Empreendedorismo feminino mais segmentado e inclusivo

Ao analisar o futuro do empreendedorismo feminino no Brasil, será cada vez mais comum a existência de programas segmentados, segundo a executiva. Para ela, o foco em tecnologia também será indispensável. “Nos próximos anos, o destaque estará nas iniciativas que levem em conta a transformação digital, e priorizem levar mulheres para a área de tecnologia”, afirma.

Serão cada vez mais comuns programas que estejam determinados a auxiliar empresas femininas a se digitalizarem e ajudar mulheres a competirem de forma mais igualitária no próspero mercado de tecnologia. Afora isso, Célia destaca a ascensão das categorias que envolvem mulheres negras, empregabilidade e investimentos em startups femininas.

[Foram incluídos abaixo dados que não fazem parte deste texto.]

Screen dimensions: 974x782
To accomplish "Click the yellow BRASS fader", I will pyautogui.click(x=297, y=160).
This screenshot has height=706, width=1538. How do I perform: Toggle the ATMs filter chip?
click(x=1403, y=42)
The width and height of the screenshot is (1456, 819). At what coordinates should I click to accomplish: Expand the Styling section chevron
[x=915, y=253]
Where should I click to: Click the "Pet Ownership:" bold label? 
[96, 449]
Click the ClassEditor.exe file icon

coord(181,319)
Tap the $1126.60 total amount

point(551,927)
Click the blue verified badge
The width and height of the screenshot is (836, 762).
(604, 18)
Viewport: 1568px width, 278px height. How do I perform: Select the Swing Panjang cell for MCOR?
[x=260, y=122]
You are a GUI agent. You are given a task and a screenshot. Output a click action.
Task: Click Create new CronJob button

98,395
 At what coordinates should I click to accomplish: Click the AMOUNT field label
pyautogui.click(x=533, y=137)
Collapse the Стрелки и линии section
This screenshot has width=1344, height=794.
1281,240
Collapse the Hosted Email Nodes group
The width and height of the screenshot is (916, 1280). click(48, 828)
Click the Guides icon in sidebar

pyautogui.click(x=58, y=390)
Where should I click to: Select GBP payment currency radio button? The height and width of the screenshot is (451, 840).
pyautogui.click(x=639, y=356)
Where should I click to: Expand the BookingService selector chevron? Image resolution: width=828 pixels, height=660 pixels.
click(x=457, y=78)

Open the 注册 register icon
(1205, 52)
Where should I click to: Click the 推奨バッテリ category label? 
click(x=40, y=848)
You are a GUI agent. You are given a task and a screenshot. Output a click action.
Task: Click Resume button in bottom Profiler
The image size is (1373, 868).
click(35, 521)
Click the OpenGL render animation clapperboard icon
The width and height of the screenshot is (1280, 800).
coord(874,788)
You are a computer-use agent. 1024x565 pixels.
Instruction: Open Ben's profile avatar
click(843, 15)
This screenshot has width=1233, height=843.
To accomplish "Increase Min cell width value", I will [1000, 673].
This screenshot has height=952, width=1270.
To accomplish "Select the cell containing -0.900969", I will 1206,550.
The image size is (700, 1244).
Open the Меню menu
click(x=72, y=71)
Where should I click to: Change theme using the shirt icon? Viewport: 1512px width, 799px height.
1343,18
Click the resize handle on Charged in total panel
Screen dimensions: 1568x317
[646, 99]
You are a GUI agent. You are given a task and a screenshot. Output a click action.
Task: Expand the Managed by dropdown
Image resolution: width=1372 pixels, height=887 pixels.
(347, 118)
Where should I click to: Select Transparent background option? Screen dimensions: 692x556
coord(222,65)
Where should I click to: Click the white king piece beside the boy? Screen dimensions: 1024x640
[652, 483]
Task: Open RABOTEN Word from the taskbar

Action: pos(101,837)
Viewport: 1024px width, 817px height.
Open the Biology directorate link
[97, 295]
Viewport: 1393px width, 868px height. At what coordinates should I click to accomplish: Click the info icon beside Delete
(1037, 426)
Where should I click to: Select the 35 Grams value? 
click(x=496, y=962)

O surgimento de uma categoria voltada exclusivamente para o incentivo financeiro de PMEs femininas também não irá tardar, diz a diretora. “Temos pouquíssimas iniciativas de crédito no Brasil, e sabemos a diferença que o crédito faz para um pequeno negócio. Essa não é uma categoria que já existe, mas irá existir logo”, conclui.

“O empreendedorismo feminino brasileiro será cada vez mais setorizado e inclusivo, valorizando setores do mercado que precisam de mais atenção e populações que necessitam de uma melhor inserção no mercado”.

Um exemplo disso, segundo Célia, está na ascensão da categoria de mulheres negras, com iniciativas como a Feira Preta, maior evento de empreendedorismo negro da América Latina. “Não podemos mais falar apenas em empreendedorismo feminino. O empreendedorismo será inclusivo”, ratifica.